Saved entries
........

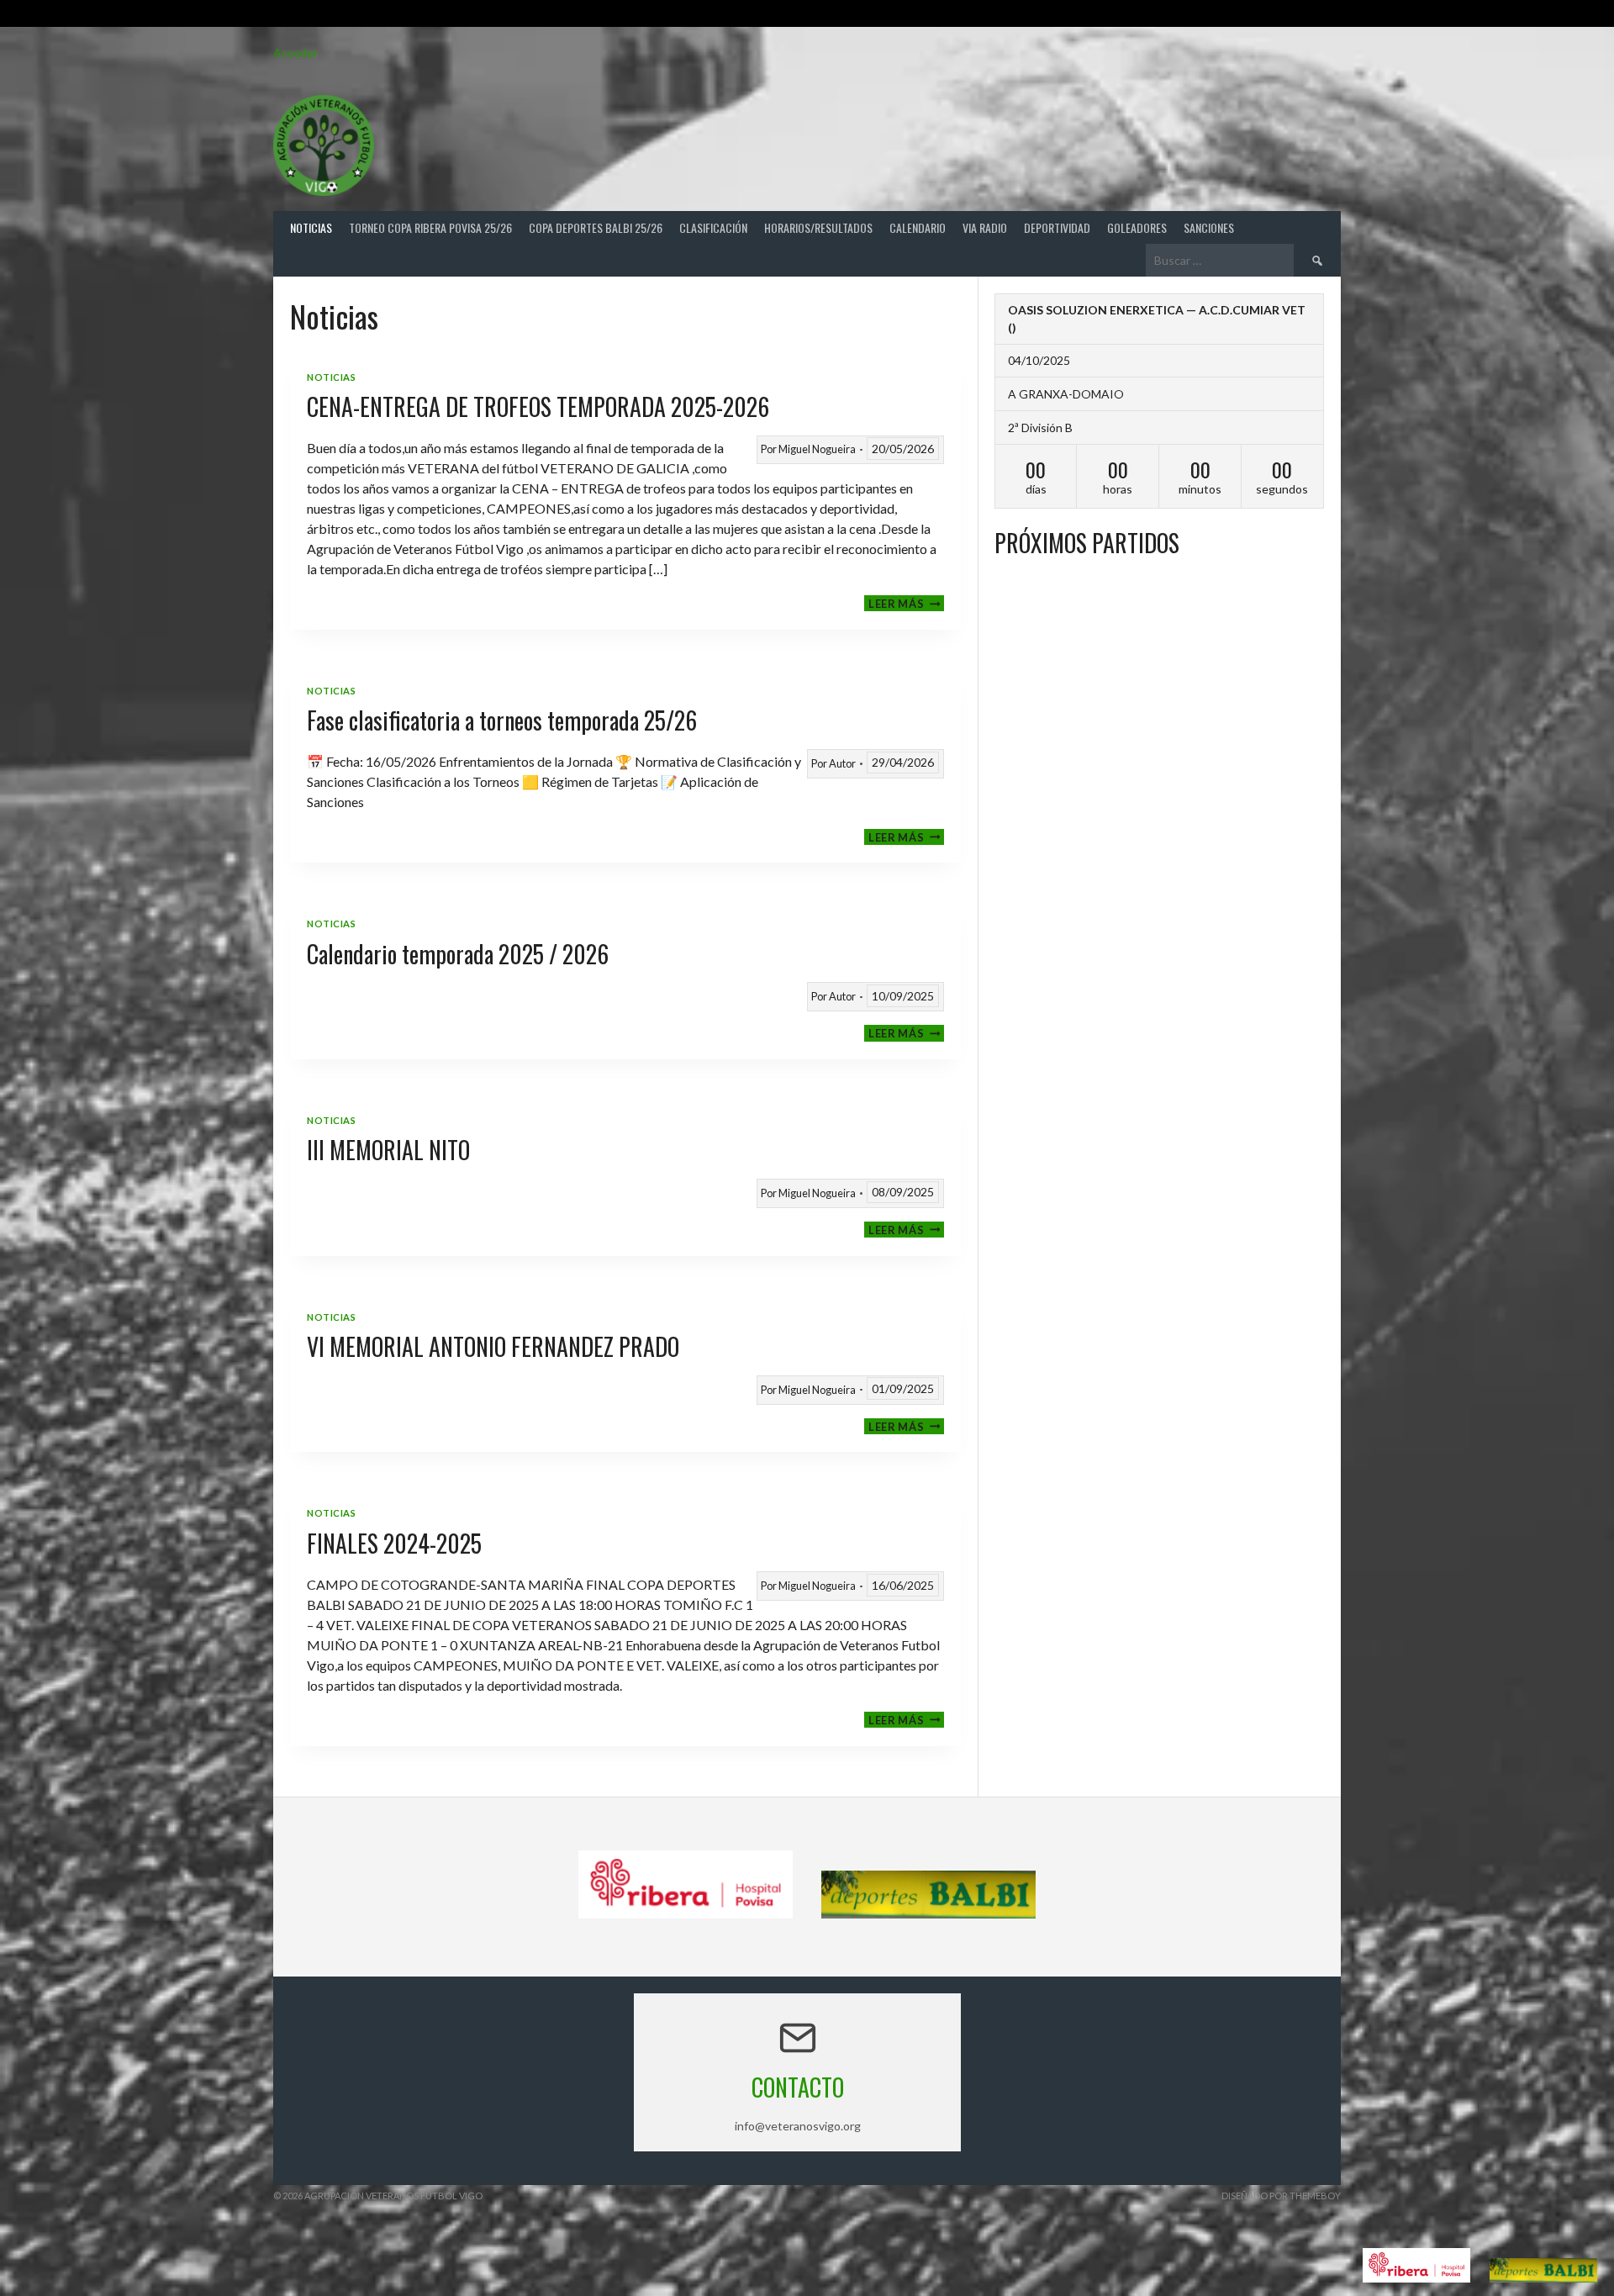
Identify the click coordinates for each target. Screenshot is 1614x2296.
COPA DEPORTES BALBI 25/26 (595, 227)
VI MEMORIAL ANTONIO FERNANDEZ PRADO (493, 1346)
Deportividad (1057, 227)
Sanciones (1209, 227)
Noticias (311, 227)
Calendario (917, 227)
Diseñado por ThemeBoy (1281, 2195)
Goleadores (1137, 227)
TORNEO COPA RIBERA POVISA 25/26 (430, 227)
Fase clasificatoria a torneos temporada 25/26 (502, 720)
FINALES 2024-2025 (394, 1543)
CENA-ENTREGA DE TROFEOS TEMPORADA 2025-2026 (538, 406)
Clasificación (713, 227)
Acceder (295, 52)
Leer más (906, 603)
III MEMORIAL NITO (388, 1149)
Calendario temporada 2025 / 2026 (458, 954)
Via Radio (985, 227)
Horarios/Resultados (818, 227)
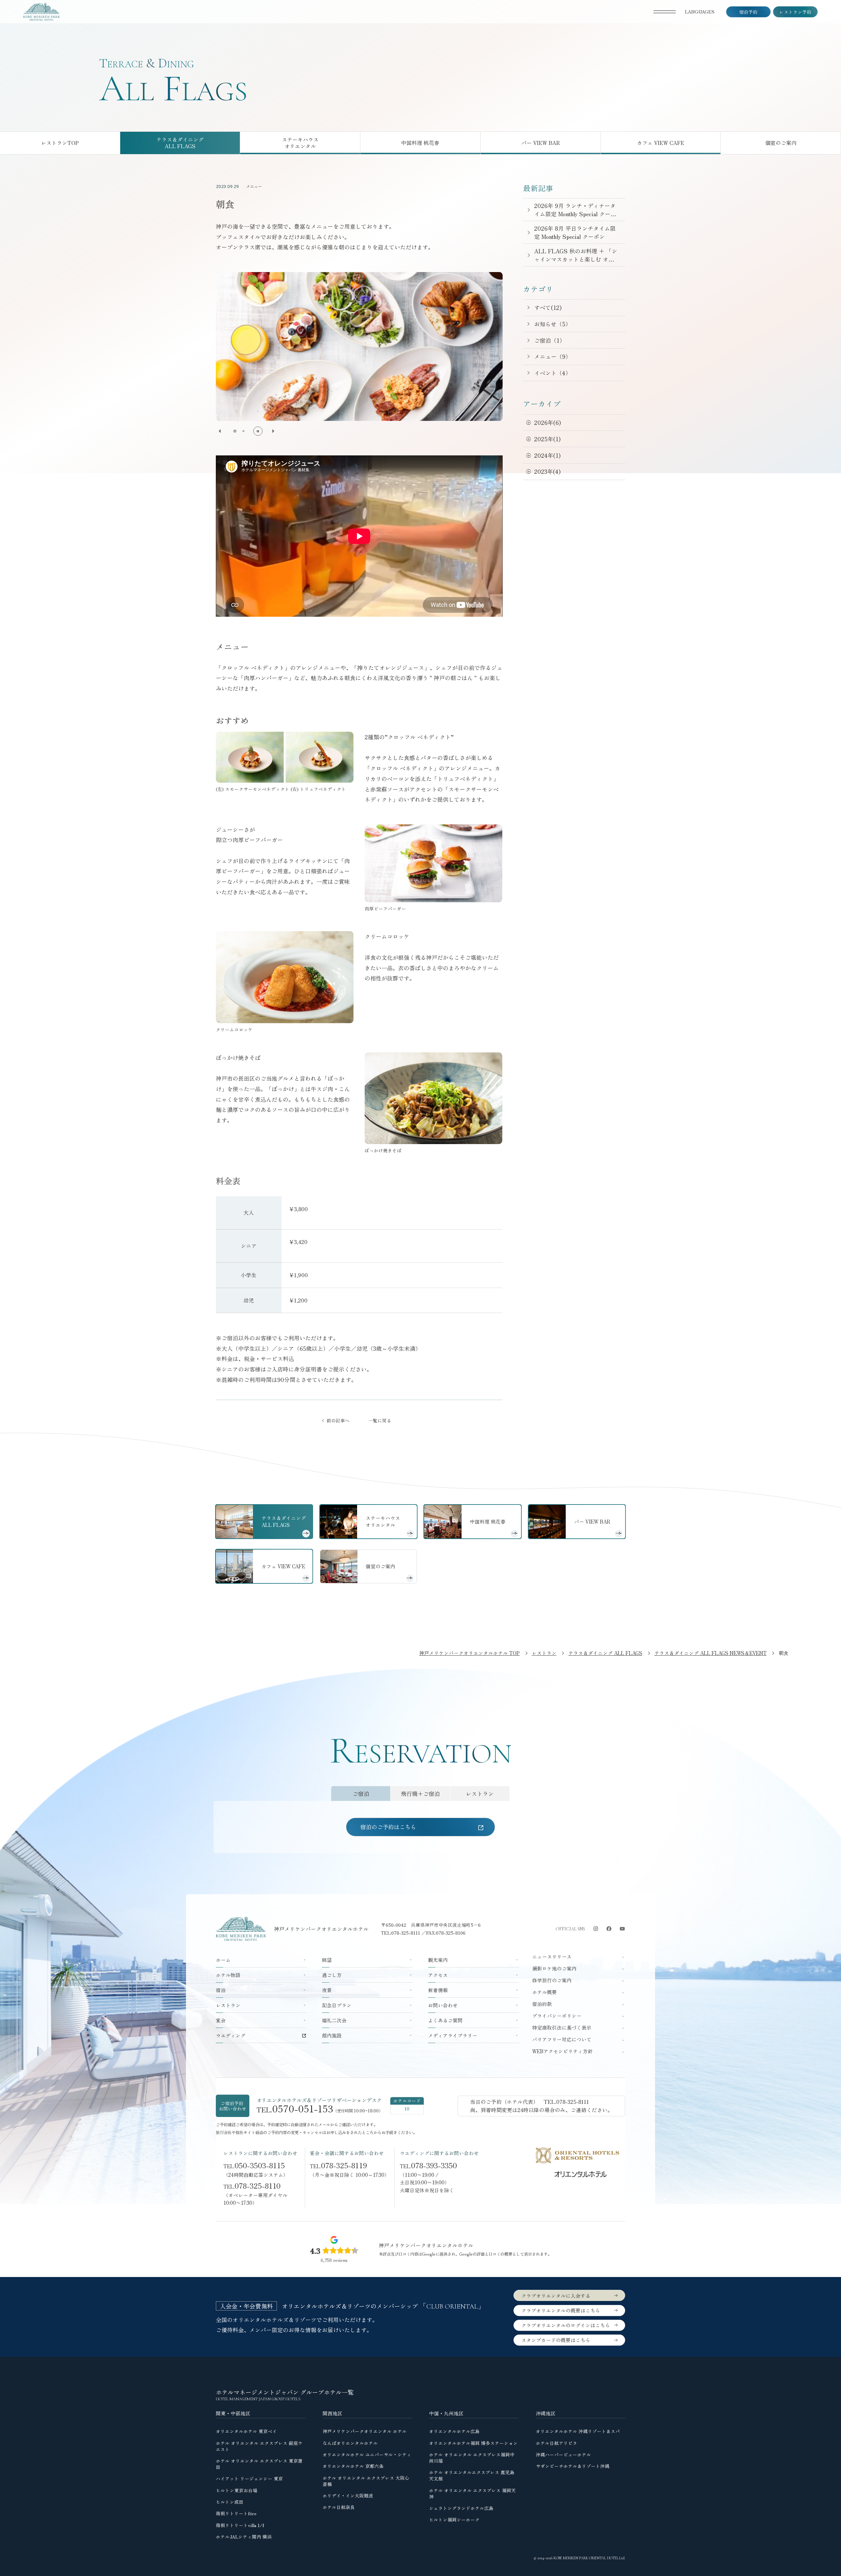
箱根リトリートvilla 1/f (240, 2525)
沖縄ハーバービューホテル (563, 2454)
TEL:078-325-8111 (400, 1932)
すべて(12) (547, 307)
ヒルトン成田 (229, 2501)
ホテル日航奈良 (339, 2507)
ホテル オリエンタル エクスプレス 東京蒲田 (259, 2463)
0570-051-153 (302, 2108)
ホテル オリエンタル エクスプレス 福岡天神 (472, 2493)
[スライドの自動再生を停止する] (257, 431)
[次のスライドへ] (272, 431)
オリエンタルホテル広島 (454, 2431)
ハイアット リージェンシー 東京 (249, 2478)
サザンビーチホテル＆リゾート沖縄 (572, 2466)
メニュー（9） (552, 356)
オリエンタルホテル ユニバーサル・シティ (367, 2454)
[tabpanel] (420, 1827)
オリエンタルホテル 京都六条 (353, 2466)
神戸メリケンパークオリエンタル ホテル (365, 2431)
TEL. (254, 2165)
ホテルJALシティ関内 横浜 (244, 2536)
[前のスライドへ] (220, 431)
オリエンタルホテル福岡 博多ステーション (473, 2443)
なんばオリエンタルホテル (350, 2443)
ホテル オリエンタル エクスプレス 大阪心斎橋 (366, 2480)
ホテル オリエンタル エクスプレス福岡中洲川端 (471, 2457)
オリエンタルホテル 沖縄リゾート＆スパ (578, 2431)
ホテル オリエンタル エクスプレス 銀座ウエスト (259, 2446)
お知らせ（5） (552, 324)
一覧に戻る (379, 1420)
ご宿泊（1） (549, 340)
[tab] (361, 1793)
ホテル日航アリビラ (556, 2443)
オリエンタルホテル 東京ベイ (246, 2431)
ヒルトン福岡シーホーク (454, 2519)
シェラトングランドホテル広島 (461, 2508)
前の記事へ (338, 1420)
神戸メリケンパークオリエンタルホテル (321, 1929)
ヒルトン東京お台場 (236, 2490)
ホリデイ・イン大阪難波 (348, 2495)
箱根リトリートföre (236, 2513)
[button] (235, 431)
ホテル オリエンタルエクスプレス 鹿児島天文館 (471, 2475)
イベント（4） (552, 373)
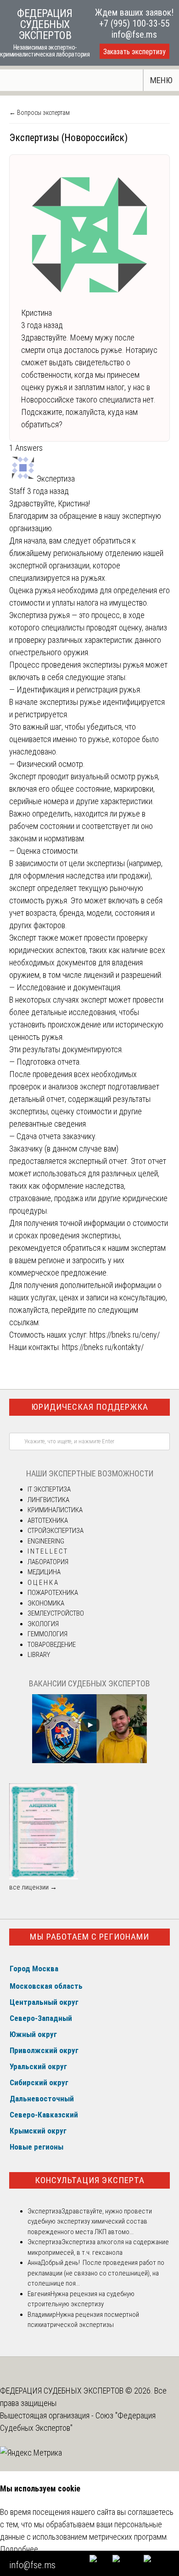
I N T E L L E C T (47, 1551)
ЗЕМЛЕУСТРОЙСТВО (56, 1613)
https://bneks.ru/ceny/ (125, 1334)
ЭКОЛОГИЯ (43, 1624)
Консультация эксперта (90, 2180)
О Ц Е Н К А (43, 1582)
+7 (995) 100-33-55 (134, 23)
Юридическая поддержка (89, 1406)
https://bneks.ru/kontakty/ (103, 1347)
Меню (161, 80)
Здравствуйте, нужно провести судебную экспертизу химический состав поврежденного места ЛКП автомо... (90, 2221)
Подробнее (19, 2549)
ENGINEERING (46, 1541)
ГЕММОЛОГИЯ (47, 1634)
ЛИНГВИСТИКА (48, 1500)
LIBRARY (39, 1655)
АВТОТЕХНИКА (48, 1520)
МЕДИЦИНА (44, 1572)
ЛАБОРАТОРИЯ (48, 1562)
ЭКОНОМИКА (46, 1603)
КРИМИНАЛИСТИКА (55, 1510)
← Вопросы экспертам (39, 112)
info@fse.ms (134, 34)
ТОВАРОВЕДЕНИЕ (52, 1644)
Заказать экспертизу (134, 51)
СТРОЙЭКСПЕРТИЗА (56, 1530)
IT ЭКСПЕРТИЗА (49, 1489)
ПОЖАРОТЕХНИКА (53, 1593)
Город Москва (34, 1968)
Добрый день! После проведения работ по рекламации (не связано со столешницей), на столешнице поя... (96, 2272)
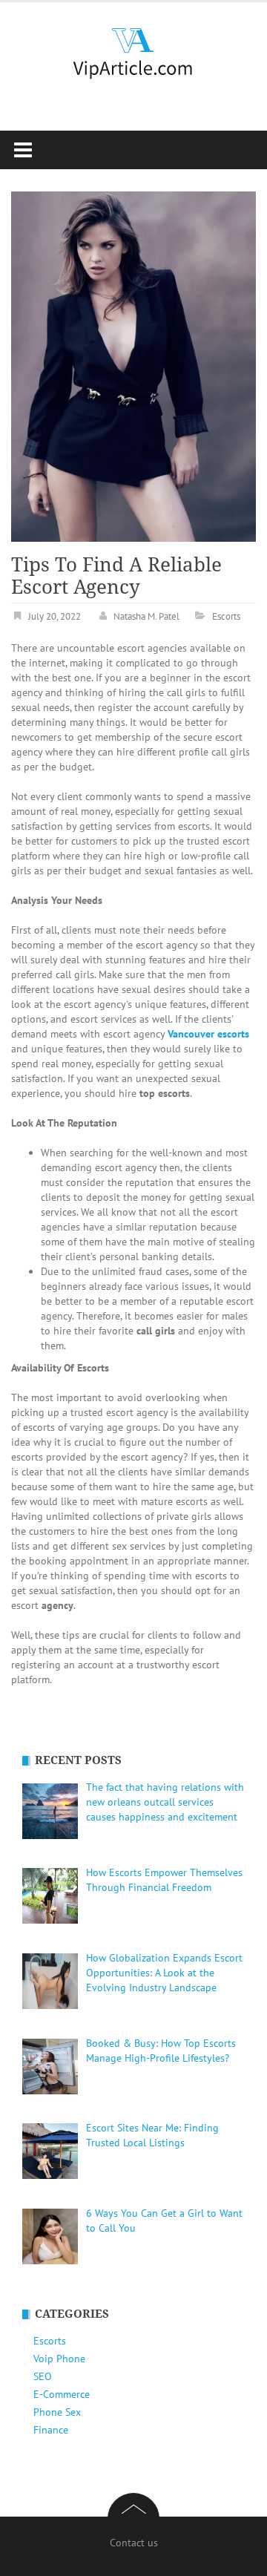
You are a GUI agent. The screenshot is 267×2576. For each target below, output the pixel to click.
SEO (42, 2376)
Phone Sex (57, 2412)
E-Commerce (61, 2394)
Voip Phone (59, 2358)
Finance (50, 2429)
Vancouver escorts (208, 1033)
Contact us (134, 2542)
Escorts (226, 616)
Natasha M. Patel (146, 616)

........

> [Problem requirements]:
Write down exactly what the lines above say, from the line holding "[次のスライドへ] (272, 431)" through the line holding "Город Москва (34, 1968)", and nothing more. Do not copy the pictures.

> [Written answer]:
[次のスライドへ] (272, 431)
オリエンタルホテル広島 (454, 2431)
ハイアット リージェンシー 東京 (249, 2478)
サザンビーチホテル＆リゾート沖縄 (572, 2466)
メニュー（9） (552, 356)
オリエンタルホテル ユニバーサル・シティ (367, 2454)
[tabpanel] (420, 1827)
オリエンタルホテル 京都六条 (353, 2466)
神戸メリケンパークオリエンタル ホテル (365, 2431)
TEL. (254, 2165)
ホテルJALシティ関内 横浜 (244, 2536)
[前のスライドへ] (220, 431)
オリエンタルホテル福岡 博多ステーション (473, 2443)
なんばオリエンタルホテル (350, 2443)
ホテル オリエンタル エクスプレス 大阪心斎橋 (366, 2480)
ホテル オリエンタル エクスプレス福岡中洲川端 (471, 2457)
オリエンタルホテル 沖縄リゾート＆スパ (578, 2431)
ホテル オリエンタル エクスプレス 銀座ウエスト (259, 2446)
お知らせ（5） (552, 324)
一覧に戻る (379, 1420)
ご宿泊（1） (549, 340)
[tab] (361, 1793)
ホテル日航アリビラ (556, 2443)
オリエンタルホテル 東京ベイ (246, 2431)
ヒルトン福岡シーホーク (454, 2519)
シェラトングランドホテル広島 (461, 2508)
前の記事へ (338, 1420)
神戸メリケンパークオリエンタルホテル (321, 1929)
ヒルトン東京お台場 (236, 2490)
ホリデイ・イン大阪難波 (348, 2495)
箱根リトリートföre (236, 2513)
[button] (235, 431)
ホテル オリエンタルエクスプレス 鹿児島天文館 (471, 2475)
イベント（4） (552, 373)
I N T E L L E C T (47, 1551)
ЗЕМЛЕУСТРОЙСТВО (56, 1613)
https://bneks.ru/ceny/ (125, 1334)
ЭКОЛОГИЯ (43, 1624)
Консультация эксперта (90, 2180)
О Ц Е Н К А (43, 1582)
+7 (995) 100-33-55 (134, 23)
Юридическая поддержка (89, 1406)
https://bneks.ru/kontakty/ (103, 1347)
Меню (161, 80)
Здравствуйте, нужно провести судебную экспертизу химический состав поврежденного места ЛКП автомо... (90, 2221)
Подробнее (19, 2549)
ENGINEERING (46, 1541)
ГЕММОЛОГИЯ (47, 1634)
ЛИНГВИСТИКА (48, 1500)
LIBRARY (39, 1655)
АВТОТЕХНИКА (48, 1520)
МЕДИЦИНА (44, 1572)
ЛАБОРАТОРИЯ (48, 1562)
ЭКОНОМИКА (46, 1603)
КРИМИНАЛИСТИКА (55, 1510)
← Вопросы экспертам (39, 112)
info@fse.ms (134, 34)
ТОВАРОВЕДЕНИЕ (52, 1644)
Заказать экспертизу (134, 51)
СТРОЙЭКСПЕРТИЗА (56, 1530)
IT ЭКСПЕРТИЗА (49, 1489)
ПОЖАРОТЕХНИКА (53, 1593)
Город Москва (34, 1968)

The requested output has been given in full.